The ambulance chief said that ambulances can be delayed in low traffic neighbourhoods because paramedics are unaware of road changes, and London Ambulance Service chief Garrett Emmerson said some paramedics were caught out when the roads were changed very quickly during the lockdown.
It was announced earlier this year that in eight months, ambulance crews in London encountered more than 150 instances of Low Traffic Neighbourhoods (LTNs).
And Garratt Emmerson told LBC radio that the LTNs were not recorded on SatNavs, which meant crews were obstructed in areas they didn’t know.
He said that it’s fine if you know the area, but that their crews work all over London, but when going into an area of London that they know less well, and having to rely on satellite navigation that’s not up to date, that’s when a lot of problems occur.
And during lockdown last year, LTNs were used to redirect traffic away from residential neighbourhoods, and a government official insisted that 200 LTNs created in the United Kingdom during the pandemic had gained more support than criticism.
However, the measure, which has involved installing cycle lanes, blocking off roads to through traffic and widening pavements, have proven unpopular amongst motorists, especially commuters and taxi drivers in London.

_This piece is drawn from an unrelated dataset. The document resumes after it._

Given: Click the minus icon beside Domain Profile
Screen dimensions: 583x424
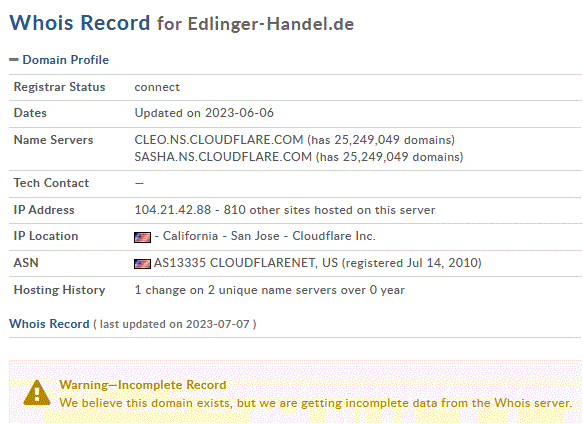Looking at the screenshot, I should pos(14,60).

The neighbourhoods were generally touted to obstruct emergency service vehicles, with video footage emerging, showing fire engines halted and crews forced to run to the location.
Garrett Emmerson said he couldn’t say the delays caused by the LTNs cost lives, but he said the speed with which they were built was a significant problem, and he added, have they delayed responses? Yes, in certain situations he believed they’d delayed certain responses because they had to be put in very quickly.
According to data revealed in May by a Freedom of Information request, some 159 delays to 999 calls were flagged by paramedics in the eight months to February this year, and according to the government’s analysis of more than 100,000 emergency callouts, since they were implemented, the zones didn’t improve response times.
In March a controversial London cycleway blocked three emergency services vehicles in just 24 hours.
A blue-lit fire engine was halted, a police car’s driver was forced to turn around and an ambulance had to weave between traffic after congestion built up on Chiswick High Road, west London.
And video footage taken from a flat overlooking a busy road, which features Cycleway 9, showed emergency services struggling to get past slow-moving vehicles and buses in three separate incidents.
You would have thought an intelligent council would have tested the impact of these things before introducing them to see if they did have an impact, and they had no right to do this without notifying the public first. After all, we do pay our taxes towards this sort of thing, so therefore councils are supposed to work for us. Of course, they’ll tell you it’s temporary, but then, of course, it’s not.
But of course, this is the plan. If you cause more congestion, then you cause more pollution and more pollution equals more tax and a reason to go green – they’re not as simple-minded as they appear, and we should never underestimate them.
They were designed to make it more difficult for road users, nothing more. Part of the dribbling stupidity of the fake green agenda, and they lie, as they always do, and we should believe nothing that comes out of government, local or national, except tax hikes, believe that!